Copy each of the following rows again, keeping every character the same.
- - - - - - -
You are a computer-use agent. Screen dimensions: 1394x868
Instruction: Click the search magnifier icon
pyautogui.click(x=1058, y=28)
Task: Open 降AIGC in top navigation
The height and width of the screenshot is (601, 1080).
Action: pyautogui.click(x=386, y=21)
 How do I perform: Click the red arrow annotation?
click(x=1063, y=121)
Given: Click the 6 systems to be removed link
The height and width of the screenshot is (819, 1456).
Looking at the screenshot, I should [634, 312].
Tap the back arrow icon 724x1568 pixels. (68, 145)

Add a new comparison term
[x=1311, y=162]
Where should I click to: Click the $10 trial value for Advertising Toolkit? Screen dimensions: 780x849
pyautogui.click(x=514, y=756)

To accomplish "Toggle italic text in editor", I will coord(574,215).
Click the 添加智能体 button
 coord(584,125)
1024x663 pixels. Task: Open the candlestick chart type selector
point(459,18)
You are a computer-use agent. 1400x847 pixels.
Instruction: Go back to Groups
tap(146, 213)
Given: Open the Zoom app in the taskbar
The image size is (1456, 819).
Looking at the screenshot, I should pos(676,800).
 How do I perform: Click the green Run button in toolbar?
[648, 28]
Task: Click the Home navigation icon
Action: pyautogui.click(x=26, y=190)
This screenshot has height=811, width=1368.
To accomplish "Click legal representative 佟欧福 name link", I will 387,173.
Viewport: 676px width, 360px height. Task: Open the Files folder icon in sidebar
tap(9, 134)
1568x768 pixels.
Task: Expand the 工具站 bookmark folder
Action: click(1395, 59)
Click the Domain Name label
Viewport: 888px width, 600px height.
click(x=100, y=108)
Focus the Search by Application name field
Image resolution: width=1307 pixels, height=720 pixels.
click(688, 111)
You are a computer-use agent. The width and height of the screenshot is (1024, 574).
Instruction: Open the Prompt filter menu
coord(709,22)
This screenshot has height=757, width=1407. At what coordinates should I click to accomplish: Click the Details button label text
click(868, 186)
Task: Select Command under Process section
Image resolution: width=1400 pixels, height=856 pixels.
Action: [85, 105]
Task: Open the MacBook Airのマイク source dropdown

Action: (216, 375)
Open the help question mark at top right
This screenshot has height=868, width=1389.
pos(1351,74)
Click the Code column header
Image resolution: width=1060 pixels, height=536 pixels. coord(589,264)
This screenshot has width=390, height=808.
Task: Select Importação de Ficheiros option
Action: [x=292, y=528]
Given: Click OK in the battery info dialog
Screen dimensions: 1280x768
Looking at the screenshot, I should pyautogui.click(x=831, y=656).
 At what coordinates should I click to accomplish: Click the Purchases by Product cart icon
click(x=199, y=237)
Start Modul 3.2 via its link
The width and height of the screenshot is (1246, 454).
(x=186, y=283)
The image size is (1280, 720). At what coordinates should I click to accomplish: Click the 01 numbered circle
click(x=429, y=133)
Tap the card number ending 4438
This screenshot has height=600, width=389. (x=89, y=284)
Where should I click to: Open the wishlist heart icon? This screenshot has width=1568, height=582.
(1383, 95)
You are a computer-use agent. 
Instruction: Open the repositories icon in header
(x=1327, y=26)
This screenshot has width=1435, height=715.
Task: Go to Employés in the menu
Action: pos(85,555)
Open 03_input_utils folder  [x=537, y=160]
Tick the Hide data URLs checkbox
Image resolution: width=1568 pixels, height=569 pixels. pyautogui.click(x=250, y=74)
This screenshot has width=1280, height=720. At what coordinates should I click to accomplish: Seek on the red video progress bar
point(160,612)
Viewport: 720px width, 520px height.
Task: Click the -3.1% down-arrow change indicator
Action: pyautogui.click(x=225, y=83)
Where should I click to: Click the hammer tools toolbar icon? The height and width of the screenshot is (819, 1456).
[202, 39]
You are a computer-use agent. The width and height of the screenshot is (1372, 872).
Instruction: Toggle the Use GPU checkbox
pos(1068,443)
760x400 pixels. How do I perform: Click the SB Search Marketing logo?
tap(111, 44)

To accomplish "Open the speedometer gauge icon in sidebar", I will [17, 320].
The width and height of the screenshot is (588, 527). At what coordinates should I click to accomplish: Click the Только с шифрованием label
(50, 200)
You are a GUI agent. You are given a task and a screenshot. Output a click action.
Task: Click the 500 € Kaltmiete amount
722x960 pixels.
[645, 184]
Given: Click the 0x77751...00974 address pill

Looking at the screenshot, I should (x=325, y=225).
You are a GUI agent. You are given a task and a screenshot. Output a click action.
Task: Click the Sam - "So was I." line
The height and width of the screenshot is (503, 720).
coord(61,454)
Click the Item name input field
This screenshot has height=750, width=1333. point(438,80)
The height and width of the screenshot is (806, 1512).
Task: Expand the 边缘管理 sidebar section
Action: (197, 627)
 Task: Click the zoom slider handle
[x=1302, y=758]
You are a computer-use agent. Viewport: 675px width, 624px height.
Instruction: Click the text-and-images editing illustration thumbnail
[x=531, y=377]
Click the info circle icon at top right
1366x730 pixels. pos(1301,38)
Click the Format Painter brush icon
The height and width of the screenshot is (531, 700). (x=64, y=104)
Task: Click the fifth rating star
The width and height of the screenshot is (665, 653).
- - - - - - -
*OUTPUT BELOW*
You are a computer-use agent. Screen dimensions: 1394x868
Instruction: Click the search magnifier icon
pyautogui.click(x=1058, y=28)
Task: Open 降AIGC in top navigation
The height and width of the screenshot is (601, 1080).
Action: pyautogui.click(x=386, y=21)
 How do I perform: Click the red arrow annotation?
click(x=1063, y=121)
Given: Click the 6 systems to be removed link
The height and width of the screenshot is (819, 1456).
Looking at the screenshot, I should [634, 312].
Tap the back arrow icon 724x1568 pixels. (68, 145)

Add a new comparison term
[x=1311, y=162]
Where should I click to: Click the $10 trial value for Advertising Toolkit? Screen dimensions: 780x849
pyautogui.click(x=514, y=756)

To accomplish "Toggle italic text in editor", I will coord(574,215).
Click the 添加智能体 button
 coord(584,125)
1024x663 pixels. Task: Open the candlestick chart type selector
point(459,18)
You are a computer-use agent. 1400x847 pixels.
Instruction: Go back to Groups
tap(146, 213)
Given: Open the Zoom app in the taskbar
The image size is (1456, 819).
Looking at the screenshot, I should pos(676,800).
 How do I perform: Click the green Run button in toolbar?
[648, 28]
Task: Click the Home navigation icon
Action: pyautogui.click(x=26, y=190)
This screenshot has height=811, width=1368.
To accomplish "Click legal representative 佟欧福 name link", I will 387,173.
Viewport: 676px width, 360px height. Task: Open the Files folder icon in sidebar
tap(9, 134)
1568x768 pixels.
Task: Expand the 工具站 bookmark folder
Action: click(1395, 59)
Click the Domain Name label
Viewport: 888px width, 600px height.
click(x=100, y=108)
Focus the Search by Application name field
Image resolution: width=1307 pixels, height=720 pixels.
click(688, 111)
You are a computer-use agent. The width and height of the screenshot is (1024, 574).
Instruction: Open the Prompt filter menu
coord(709,22)
This screenshot has height=757, width=1407. At what coordinates should I click to accomplish: Click the Details button label text
click(868, 186)
Task: Select Command under Process section
Image resolution: width=1400 pixels, height=856 pixels.
Action: [85, 105]
Task: Open the MacBook Airのマイク source dropdown

Action: (216, 375)
Open the help question mark at top right
This screenshot has height=868, width=1389.
pos(1351,74)
Click the Code column header
Image resolution: width=1060 pixels, height=536 pixels. coord(589,264)
This screenshot has width=390, height=808.
Task: Select Importação de Ficheiros option
Action: [x=292, y=528]
Given: Click OK in the battery info dialog
Screen dimensions: 1280x768
Looking at the screenshot, I should pyautogui.click(x=831, y=656).
 At what coordinates should I click to accomplish: Click the Purchases by Product cart icon
click(x=199, y=237)
Start Modul 3.2 via its link
The width and height of the screenshot is (1246, 454).
(x=186, y=283)
The image size is (1280, 720). At what coordinates should I click to accomplish: Click the 01 numbered circle
click(x=429, y=133)
Tap the card number ending 4438
This screenshot has height=600, width=389. (x=89, y=284)
Where should I click to: Open the wishlist heart icon? This screenshot has width=1568, height=582.
(1383, 95)
You are a computer-use agent. 
Instruction: Open the repositories icon in header
(x=1327, y=26)
This screenshot has width=1435, height=715.
Task: Go to Employés in the menu
Action: pos(85,555)
Open 03_input_utils folder  [x=537, y=160]
Tick the Hide data URLs checkbox
Image resolution: width=1568 pixels, height=569 pixels. pyautogui.click(x=250, y=74)
This screenshot has width=1280, height=720. At what coordinates should I click to accomplish: Seek on the red video progress bar
point(160,612)
Viewport: 720px width, 520px height.
Task: Click the -3.1% down-arrow change indicator
Action: pyautogui.click(x=225, y=83)
Where should I click to: Click the hammer tools toolbar icon? The height and width of the screenshot is (819, 1456).
[202, 39]
You are a computer-use agent. The width and height of the screenshot is (1372, 872).
Instruction: Toggle the Use GPU checkbox
pos(1068,443)
760x400 pixels. How do I perform: Click the SB Search Marketing logo?
tap(111, 44)

To accomplish "Open the speedometer gauge icon in sidebar", I will [17, 320].
The width and height of the screenshot is (588, 527). At what coordinates should I click to accomplish: Click the Только с шифрованием label
(50, 200)
You are a GUI agent. You are given a task and a screenshot. Output a click action.
Task: Click the 500 € Kaltmiete amount
722x960 pixels.
[645, 184]
Given: Click the 0x77751...00974 address pill

Looking at the screenshot, I should (x=325, y=225).
You are a GUI agent. You are given a task and a screenshot. Output a click action.
Task: Click the Sam - "So was I." line
The height and width of the screenshot is (503, 720).
coord(61,454)
Click the Item name input field
This screenshot has height=750, width=1333. point(438,80)
The height and width of the screenshot is (806, 1512).
Task: Expand the 边缘管理 sidebar section
Action: (197, 627)
 Task: Click the zoom slider handle
[x=1302, y=758]
You are a computer-use agent. Viewport: 675px width, 624px height.
Instruction: Click the text-and-images editing illustration thumbnail
[x=531, y=377]
Click the info circle icon at top right
1366x730 pixels. pos(1301,38)
Click the Format Painter brush icon
The height and width of the screenshot is (531, 700). (x=64, y=104)
Task: Click the fifth rating star
The width and height of the screenshot is (665, 653).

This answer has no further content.